[Scilab-users] Advice from Scilab community

Paul Carrico paul.carrico at free.fr
Fri Oct 25 23:40:10 CEST 2013


Dear All

First of all thanks for all the advices I had ; the use of “members” works
fine and fast in a general case, but not completely applicable in the study



Due to the big size of my matrix (more than 400 000 rows with 4 columns ...
even greater than a million of rows) , I’ve a stacksize issue;  I tried 2
different ways in order to look for duplicates in the matrix:

1-      Each line is compared to the global matrix à see example 1

2-      The matrix is splitted into blocks of 1000 rows (maximum number of
lines without stacksize issue) à see example 2 
 better/faster solution from
the previous one 


 

Nevertheless I haven’t seen any way to avoid the use of (ugly) loops that
drastically slow down the numerical resolution  
. 


 Can vectorization be used instead of loops in the current study ?
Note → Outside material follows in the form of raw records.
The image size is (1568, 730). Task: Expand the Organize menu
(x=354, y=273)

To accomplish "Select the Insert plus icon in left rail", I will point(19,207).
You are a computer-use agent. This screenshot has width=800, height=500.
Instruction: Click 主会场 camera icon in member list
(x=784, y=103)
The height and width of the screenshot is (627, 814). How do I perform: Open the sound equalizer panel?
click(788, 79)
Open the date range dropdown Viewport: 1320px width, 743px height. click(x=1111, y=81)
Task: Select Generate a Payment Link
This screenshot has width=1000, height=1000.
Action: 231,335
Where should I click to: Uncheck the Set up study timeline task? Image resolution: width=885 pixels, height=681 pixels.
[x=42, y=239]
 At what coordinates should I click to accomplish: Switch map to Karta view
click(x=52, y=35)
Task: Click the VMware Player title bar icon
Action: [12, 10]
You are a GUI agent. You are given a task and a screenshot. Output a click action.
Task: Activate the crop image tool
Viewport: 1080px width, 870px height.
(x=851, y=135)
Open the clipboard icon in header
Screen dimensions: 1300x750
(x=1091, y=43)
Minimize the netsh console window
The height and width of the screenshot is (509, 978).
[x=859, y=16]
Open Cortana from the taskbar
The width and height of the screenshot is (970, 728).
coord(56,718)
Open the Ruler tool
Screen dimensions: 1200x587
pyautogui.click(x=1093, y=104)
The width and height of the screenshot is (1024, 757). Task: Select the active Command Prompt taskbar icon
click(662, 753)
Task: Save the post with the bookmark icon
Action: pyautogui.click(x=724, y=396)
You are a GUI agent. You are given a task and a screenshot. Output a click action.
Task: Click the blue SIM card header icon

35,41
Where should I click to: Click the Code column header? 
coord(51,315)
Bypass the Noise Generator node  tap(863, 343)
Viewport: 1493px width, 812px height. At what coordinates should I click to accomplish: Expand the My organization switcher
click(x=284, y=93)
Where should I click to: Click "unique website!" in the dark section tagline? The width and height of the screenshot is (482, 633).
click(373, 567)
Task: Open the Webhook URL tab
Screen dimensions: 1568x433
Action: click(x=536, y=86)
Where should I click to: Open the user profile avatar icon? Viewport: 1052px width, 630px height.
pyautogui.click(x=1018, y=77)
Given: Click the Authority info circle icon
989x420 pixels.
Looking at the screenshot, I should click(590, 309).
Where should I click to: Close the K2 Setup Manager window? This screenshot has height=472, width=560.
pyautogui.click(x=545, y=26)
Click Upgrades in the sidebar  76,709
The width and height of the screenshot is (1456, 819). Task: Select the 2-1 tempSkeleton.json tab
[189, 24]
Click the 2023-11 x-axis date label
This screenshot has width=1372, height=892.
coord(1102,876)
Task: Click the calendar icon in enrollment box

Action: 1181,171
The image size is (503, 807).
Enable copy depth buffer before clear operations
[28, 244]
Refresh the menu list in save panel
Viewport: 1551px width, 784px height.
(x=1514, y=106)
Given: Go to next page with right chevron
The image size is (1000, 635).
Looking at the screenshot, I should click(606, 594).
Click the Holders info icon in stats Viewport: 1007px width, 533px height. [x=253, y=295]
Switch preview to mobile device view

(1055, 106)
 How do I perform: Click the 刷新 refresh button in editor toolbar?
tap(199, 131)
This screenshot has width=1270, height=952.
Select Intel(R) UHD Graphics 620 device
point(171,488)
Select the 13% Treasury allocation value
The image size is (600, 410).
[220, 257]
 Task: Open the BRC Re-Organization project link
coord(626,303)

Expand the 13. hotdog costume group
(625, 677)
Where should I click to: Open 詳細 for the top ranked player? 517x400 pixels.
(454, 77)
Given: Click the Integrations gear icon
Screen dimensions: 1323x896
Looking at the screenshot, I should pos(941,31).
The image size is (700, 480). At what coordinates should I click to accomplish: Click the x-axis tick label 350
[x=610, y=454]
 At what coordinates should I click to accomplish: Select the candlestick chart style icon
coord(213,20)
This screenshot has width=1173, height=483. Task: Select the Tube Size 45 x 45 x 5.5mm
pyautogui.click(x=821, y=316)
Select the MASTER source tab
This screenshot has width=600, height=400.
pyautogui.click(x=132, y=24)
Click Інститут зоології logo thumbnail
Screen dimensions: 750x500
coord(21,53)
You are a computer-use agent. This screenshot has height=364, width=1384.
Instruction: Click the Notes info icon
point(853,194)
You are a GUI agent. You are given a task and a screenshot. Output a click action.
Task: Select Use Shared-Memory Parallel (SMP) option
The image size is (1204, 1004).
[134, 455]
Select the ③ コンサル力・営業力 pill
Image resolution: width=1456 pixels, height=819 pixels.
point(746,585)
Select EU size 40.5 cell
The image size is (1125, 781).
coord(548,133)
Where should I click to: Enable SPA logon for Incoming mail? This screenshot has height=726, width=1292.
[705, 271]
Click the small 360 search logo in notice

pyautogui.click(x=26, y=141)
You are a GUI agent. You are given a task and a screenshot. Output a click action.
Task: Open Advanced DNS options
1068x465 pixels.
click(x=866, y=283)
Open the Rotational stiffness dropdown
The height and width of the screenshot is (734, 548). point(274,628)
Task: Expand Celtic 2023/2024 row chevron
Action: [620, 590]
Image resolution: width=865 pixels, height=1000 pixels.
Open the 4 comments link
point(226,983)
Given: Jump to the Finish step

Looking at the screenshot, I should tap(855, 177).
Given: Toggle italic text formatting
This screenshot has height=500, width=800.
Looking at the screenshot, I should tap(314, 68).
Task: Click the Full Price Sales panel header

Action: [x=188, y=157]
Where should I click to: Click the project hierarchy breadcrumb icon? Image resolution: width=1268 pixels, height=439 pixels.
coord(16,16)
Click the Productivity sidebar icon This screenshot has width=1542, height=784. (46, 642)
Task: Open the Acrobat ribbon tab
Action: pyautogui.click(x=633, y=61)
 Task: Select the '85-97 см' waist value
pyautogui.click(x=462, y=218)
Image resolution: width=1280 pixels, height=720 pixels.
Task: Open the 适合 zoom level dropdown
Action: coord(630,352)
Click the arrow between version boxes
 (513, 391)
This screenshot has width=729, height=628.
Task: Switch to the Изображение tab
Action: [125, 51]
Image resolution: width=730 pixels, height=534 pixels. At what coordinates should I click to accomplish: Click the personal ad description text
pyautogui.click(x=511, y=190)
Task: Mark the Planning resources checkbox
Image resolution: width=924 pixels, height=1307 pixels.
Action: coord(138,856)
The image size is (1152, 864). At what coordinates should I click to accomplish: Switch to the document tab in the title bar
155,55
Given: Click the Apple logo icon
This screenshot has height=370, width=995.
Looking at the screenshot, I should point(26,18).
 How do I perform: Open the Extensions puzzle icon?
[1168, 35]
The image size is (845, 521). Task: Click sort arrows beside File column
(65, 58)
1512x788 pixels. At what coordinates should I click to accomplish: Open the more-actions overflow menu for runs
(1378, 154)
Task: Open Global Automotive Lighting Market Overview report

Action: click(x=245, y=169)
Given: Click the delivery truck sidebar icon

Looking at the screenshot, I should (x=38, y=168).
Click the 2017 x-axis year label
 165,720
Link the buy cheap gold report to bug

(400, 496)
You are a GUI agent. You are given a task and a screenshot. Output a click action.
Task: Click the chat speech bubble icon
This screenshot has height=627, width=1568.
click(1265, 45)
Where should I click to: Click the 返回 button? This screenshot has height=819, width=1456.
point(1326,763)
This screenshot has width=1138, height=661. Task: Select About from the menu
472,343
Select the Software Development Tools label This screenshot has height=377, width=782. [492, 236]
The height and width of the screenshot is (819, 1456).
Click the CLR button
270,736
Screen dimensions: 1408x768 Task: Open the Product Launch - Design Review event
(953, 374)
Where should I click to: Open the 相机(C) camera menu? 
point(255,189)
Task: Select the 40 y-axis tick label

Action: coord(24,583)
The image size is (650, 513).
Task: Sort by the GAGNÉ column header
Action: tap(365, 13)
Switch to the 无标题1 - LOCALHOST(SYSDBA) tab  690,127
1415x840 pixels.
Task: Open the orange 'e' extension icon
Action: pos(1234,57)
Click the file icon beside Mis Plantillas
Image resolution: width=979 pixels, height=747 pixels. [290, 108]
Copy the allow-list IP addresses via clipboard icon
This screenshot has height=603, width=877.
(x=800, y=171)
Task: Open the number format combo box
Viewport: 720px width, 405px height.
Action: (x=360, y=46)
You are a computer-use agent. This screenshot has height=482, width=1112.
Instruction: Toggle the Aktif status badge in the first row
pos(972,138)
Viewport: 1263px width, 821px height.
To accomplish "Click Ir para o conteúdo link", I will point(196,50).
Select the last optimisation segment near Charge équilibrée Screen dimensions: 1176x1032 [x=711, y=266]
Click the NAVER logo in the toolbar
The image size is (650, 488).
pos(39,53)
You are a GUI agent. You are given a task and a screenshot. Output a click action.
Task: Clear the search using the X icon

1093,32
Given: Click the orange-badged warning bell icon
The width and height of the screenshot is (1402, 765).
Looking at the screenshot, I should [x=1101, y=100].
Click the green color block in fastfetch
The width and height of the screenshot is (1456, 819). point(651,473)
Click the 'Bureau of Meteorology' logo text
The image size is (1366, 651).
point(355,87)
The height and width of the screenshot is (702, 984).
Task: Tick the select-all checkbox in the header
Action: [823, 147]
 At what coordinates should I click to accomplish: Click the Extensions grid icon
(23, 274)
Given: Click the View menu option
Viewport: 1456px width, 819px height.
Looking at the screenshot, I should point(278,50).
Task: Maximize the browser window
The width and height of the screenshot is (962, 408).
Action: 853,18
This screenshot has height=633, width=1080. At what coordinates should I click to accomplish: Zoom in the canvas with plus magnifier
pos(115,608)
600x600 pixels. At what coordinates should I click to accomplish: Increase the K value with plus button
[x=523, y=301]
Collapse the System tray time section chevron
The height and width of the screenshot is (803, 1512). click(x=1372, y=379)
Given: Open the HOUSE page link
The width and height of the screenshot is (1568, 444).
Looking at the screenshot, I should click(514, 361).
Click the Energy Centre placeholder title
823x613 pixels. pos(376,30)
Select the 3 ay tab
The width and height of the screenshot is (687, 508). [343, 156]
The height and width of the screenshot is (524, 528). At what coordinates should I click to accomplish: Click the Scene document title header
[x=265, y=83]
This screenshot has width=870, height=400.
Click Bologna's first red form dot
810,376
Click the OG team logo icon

Once again, any additional advices will be greatly appreciated from the
community

Have a good WE

Paul

############################################################################
#

mode(0);

clear all;

 

stacksize('max'); 

 

n = 425053; //5021

A = rand(n,4);

 

tic();

i = 1;

while (i <= n)

    [nb,loc] = members(A(i,:),A, "rows","shuffle","last");

    Faces_tmp(i,:) = A(i,:);

    A(i,:) = [];

    A(loc(find(nb == 2)),:) = []; // the duplicated is removed from the
matrix in order to decrease the number of search

    [n,nc]=size(A);

    i = i +1;

end

time = toc()

NB : “members” function goes quite fast 
.

 

###########################################################################

mode(0);

clear all;

 

stacksize('max'); 

 

n = 425053; //5021

A = rand(n,4);

 

block_size = 1000;

rest = modulo(n,block_size);

number_of_blocks = (n - rest)/block_size;

 

printf("A splitted into blocks............\n");

 

k=0;

tic()

if (rest <> 0 ) then

    k = 1;

    s0 = "...

    splited" + string(number_of_blocks + k)+" = A($ - rest +1 : $,:) , ....

    ";

    execstr(s0);

end

 

for h = 1 : number_of_blocks

    s1 = "...

    splited" + string(h) + " = A(block_size * (" + string(h) + " - 1) + 1 :
" + string(h) + " * block_size , :), ... 

    ";

    execstr(s1);

end

 

split_time=toc()

 

printf("Search for duplicates............\n");

 

// NB: when the block is compared to itself “members” gives back 2 for
duplicates

// otherwise 1 is returned since 2 different blocks are compared

// duplicates are removed from the tested block 


 

 

tic()

for i = 1 : (number_of_blocks + k)

    printf("block ref %d ...\n",i);

    for j = 1 : (number_of_blocks + k)

        s2 = "...

        if (j == i) then , ...

            [nb,loc] = members(splited" + string(i) + ",splited" + string(j)
+ ", ""rows"",""shuffle"",""last"") , ...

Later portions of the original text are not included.